What are the responsibilities and job description for the Sr. AI Runtime Engineer position at I Machines, Inc.?
About Our Company
We’re a fast-paced, fabless semiconductor startup redefining the boundaries of AI through cutting-edge, scalable AI-infused compute architecture. Our mission is to deliver scalable, efficient, and intelligent silicon solutions for the next generation of edge AI, robotics, autonomous systems, and mobile devices. Our leadership team brings together decades of experience in semiconductor innovation, spanning chip architecture, system design, and global business operations. The team includes pioneers behind several generations of groundbreaking compute architectures, experts in software-hardware co-design, SoC and AI.
Job description:
We are seeking experienced candidates for the position of Senior AI Runtime Engineer to ensure efficient, fast, and reliable execution of AI models in production environments on modern RISC-V processors with advanced AI features.
Key Responsibilities:
- Runtime Development: Architect, develop, and maintain the core runtime infrastructure that powers distributed inference for large-scale AI workloads
- Model Optimization: Implement advanced inference techniques like quantization, pruning, model parallelism (data/tensor/expert), and KV cache management
- High-Performance Inference Engines: Architecting and building inference runtimes to execute models efficiently on specific hardware, including NPUs, and CPUs
- Hardware-Software Co-design: Work closely with AI researchers and hardware teams to co-design and optimize model architectures for specific AI hardware
- Production Deployment: Building robust pipelines for deploying models into production environments, including developing tools for performance profiling, benchmarking, and monitoring of production-grade systems
Required Qualifications & Skills:
BS in Computer Science (MS or PhD preferred)

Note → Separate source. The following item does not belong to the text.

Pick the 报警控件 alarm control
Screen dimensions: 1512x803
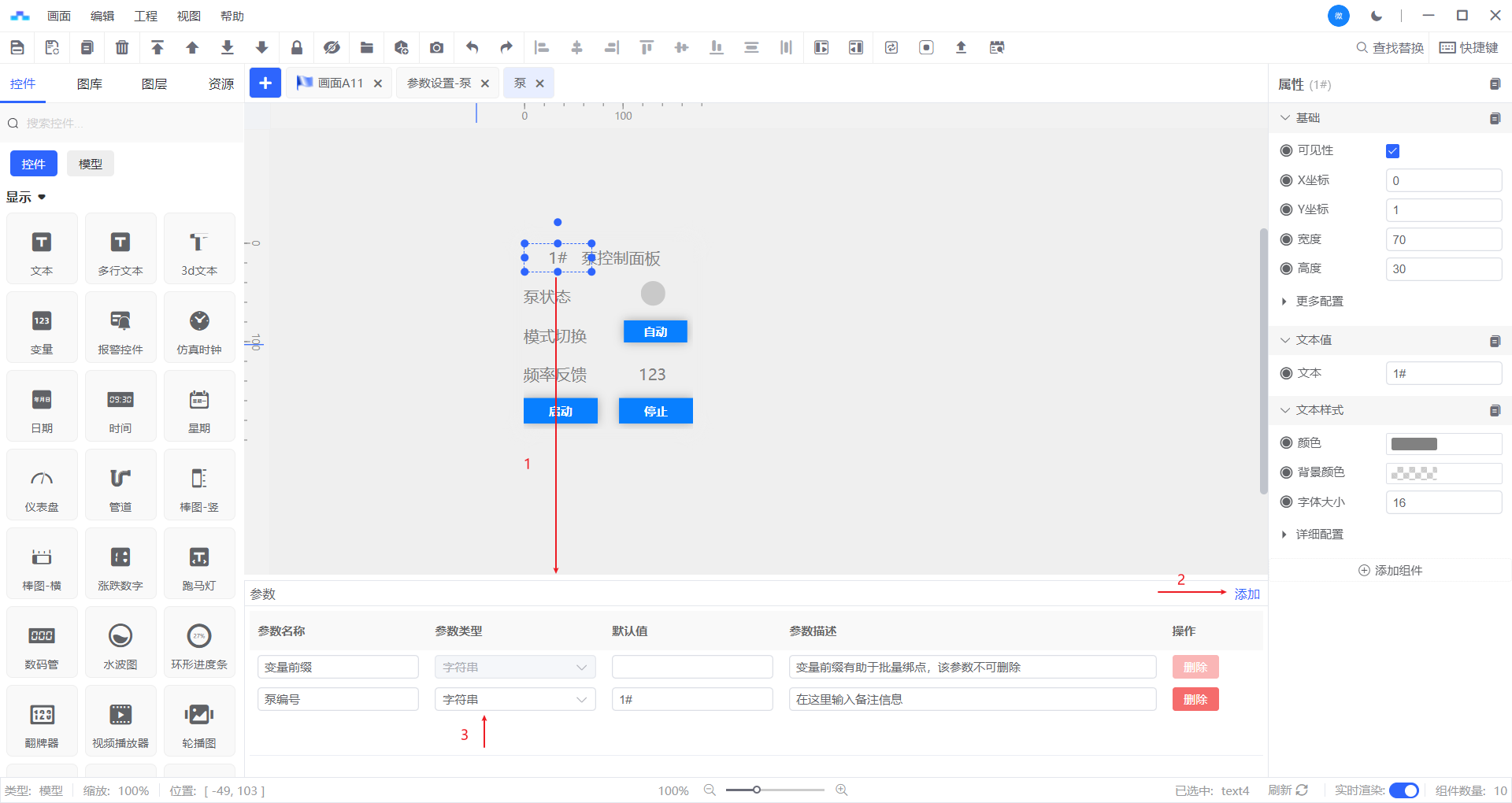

- At least 5 years of experience in AI modeling, deploying production-ready AI applications, managing data pipelines
- Deep understanding of the entire inference workflow and AI frameworks (PyTorch, ONNX, JAX, TensorFlow, Llama.cpp, IREE and their underlying architecture)

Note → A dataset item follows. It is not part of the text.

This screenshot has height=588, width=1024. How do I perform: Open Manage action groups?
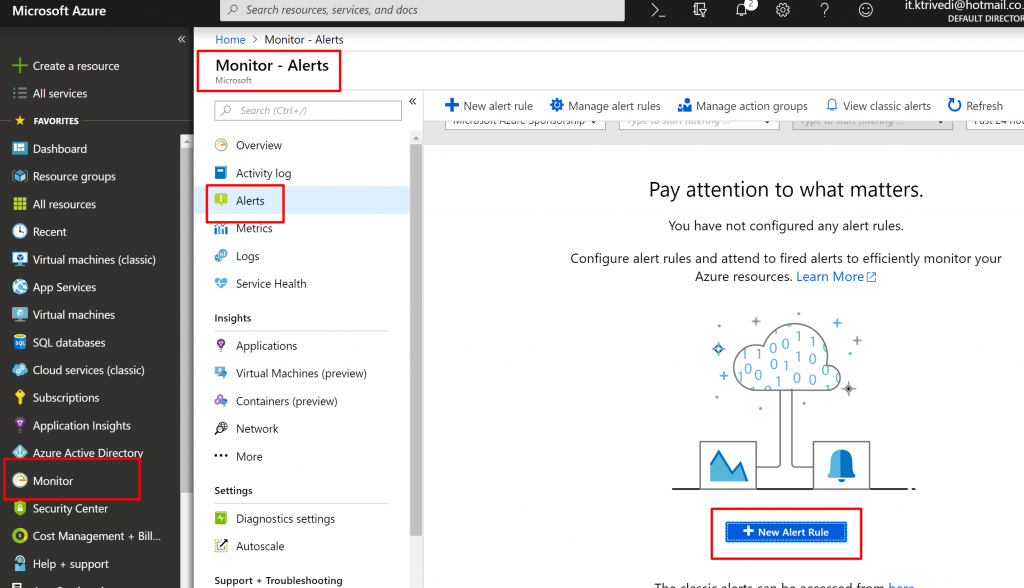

- Expert-level coding skills in Python and C/C
- Experience with AI compilers and especially in-depth understanding of end-to-end deployment using IREE compiler and IREE runtime
- Deep understanding of how to build, scale, and evaluate AI systems, including handling probabilistic outputs and quantifying model success
- Understanding of CPU architecture and/or parallel computer architecture, basic understanding of RISC-V ISA
- Strong critical thinking, communication, and collaboration skills
- Demonstrated ability to analyze and troubleshooting issues facing production testing and drive improvements to increase test suite & engineering efficiency and effectiveness
- Ability to learn new technologies and apply the knowledge quickly
- Ability to meet project milestones and deadlines
Benefits and Perks
At I Machines, Inc., we offer competitive salaries and a comprehensive benefits package, including:
- Health, dental, and vision insurance
- Retirement savings plans
- Paid time off and holidays
- Professional development opportunities
- Flexible Schedule